BRIEF: Copy every line of the entries that has the string "pixels" in it.

Dataset entries
[Start of Attachment]

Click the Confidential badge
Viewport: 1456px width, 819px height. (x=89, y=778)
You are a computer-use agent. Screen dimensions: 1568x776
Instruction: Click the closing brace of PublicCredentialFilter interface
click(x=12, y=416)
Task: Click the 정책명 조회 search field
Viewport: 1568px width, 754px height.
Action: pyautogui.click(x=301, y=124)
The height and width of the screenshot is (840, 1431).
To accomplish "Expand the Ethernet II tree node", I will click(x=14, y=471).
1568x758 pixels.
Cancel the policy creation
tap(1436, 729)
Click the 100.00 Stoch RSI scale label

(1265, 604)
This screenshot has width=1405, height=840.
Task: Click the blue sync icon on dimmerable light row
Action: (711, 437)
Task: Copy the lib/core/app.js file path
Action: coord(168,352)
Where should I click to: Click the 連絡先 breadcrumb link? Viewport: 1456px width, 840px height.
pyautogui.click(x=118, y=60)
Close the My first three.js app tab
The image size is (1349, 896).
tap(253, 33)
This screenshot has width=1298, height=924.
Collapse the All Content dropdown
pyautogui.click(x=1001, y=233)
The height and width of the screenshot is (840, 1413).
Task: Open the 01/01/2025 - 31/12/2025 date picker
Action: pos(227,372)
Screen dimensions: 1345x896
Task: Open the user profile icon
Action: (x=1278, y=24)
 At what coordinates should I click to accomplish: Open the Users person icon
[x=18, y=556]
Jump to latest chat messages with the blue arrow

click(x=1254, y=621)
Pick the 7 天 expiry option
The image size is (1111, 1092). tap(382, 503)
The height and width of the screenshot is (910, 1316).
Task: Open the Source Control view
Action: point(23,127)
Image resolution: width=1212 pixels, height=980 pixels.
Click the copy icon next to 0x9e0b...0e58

[End of Attachment]

EXERCISE OUTPUT:
1568x758 pixels.
Image resolution: width=1212 pixels, height=980 pixels.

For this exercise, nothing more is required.